===== GIVEN DATA =====

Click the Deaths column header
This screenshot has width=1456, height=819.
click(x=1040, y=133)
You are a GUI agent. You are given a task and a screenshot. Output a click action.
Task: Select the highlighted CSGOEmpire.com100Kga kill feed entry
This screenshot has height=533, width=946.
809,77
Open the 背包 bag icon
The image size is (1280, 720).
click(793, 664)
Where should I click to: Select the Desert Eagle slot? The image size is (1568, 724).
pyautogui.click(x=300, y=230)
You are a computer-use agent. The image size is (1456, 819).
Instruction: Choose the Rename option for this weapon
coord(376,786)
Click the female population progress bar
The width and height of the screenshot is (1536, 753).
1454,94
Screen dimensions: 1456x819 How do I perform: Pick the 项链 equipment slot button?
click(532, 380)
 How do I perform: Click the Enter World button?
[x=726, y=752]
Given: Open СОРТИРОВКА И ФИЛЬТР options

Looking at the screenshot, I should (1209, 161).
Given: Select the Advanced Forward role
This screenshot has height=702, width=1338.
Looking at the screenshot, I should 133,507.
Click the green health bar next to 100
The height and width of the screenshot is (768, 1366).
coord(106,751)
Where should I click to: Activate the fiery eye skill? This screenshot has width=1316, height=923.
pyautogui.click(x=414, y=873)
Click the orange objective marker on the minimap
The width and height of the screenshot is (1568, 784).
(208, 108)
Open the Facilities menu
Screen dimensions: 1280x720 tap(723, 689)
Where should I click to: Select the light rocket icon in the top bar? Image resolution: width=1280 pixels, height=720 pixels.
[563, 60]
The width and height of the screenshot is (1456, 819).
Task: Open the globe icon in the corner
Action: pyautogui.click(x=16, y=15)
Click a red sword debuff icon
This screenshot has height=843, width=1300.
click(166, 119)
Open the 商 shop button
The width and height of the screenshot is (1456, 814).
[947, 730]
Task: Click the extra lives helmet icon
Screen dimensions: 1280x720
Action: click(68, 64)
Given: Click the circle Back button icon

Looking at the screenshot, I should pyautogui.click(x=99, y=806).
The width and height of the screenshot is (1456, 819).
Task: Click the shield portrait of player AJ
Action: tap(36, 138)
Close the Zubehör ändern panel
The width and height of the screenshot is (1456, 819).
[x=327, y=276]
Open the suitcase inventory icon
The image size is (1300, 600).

=====

### WHAT YOU ARE ASKED TO DO
Rewrite everything from "Open the Facilities menu" down to the end of the entries, with "suitcase" changed to "backpack" and the rest unchanged.

### SOLUTION TO THIS PROBLEM
Open the Facilities menu
Screen dimensions: 1280x720 tap(723, 689)
Where should I click to: Select the light rocket icon in the top bar? Image resolution: width=1280 pixels, height=720 pixels.
[563, 60]
The width and height of the screenshot is (1456, 819).
Task: Open the globe icon in the corner
Action: pyautogui.click(x=16, y=15)
Click a red sword debuff icon
This screenshot has height=843, width=1300.
click(166, 119)
Open the 商 shop button
The width and height of the screenshot is (1456, 814).
[947, 730]
Task: Click the extra lives helmet icon
Screen dimensions: 1280x720
Action: click(68, 64)
Given: Click the circle Back button icon

Looking at the screenshot, I should pyautogui.click(x=99, y=806).
The width and height of the screenshot is (1456, 819).
Task: Click the shield portrait of player AJ
Action: tap(36, 138)
Close the Zubehör ändern panel
The width and height of the screenshot is (1456, 819).
[x=327, y=276]
Open the backpack inventory icon
The image size is (1300, 600).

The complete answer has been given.